ERBIL, Kurdistan Region of Iraq – The search for seven-year-old Arvan Sihad’s body, who drowned in the Great Zab river on Friday is still underway, with authorities citing strong currents and muddiness as obstructing their search efforts.
Sihad, originally from Duhok, visited his grandparents in Amedi’s Deraluk subdistrict with his father for the Eid al-Adha, Sihad’s grandfather told The New Region.
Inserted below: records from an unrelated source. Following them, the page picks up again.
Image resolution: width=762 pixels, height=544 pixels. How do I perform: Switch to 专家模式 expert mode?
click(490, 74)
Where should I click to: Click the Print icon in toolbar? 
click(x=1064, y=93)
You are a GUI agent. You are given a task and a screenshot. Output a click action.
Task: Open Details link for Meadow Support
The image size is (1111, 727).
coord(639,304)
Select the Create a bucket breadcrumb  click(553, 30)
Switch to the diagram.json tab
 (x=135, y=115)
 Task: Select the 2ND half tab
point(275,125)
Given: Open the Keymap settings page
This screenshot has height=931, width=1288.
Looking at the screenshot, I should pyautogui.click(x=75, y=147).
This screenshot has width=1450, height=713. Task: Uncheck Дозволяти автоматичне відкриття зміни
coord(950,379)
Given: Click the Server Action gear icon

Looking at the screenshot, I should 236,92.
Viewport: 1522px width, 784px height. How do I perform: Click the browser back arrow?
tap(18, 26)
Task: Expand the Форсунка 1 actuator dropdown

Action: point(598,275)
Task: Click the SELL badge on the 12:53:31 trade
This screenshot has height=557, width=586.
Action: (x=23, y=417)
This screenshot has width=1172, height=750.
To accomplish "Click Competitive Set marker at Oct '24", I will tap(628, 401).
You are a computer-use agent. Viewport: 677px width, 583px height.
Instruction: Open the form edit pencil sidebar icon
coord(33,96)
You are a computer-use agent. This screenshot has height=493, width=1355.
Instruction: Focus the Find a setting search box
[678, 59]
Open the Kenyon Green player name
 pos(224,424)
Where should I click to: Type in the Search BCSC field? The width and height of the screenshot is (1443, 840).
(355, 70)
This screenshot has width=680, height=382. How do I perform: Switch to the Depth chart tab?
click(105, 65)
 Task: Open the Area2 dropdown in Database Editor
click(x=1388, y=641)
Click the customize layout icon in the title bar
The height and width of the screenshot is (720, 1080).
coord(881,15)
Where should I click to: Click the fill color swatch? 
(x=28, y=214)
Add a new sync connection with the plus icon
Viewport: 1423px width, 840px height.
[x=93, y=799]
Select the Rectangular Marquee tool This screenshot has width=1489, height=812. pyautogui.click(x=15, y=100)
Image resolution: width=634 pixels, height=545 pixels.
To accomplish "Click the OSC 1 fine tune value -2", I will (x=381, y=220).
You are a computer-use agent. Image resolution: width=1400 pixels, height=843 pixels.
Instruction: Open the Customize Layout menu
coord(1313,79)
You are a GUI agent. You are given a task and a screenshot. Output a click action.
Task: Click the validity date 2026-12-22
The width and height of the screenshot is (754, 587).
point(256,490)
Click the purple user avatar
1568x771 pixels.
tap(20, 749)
The seven-year-old then left his grandparent’s house without anyone’s knowledge, shortly after which the news of his drowning reached his family.
“We have asked for the water flow to the river to be reduced from the Deraluk dam and and Gali Rashava,” Kareem Qasim, a family member of Sihad told The New Region, so that they can find Sihad, and not suffer the same fate as Avesta Yousef, a 27-year-old woman from Erbil who fell into a river in Mergasor during a picnic in early April, whose body has yet to be located despite strenuous search efforts.
Over 15 hours after the incident, rescue teams have continued their search for the child’s body to no avail, Rebar Sdiq, Deraluk subdistrict director, told The New Region on Saturday, adding that arrangements are being made to reduce the water level of the river for half an hour in the afternoon to assist the search at the request of Sihad’s family.
The Great Zab is a 400-kilometer long body of water that stretches from Turkey through the Kurdistan Region and merges with Iraq’s Tigris river south of Mosul, its torrential nature and large size pose difficulties in the way of rescue teams to carry out searches.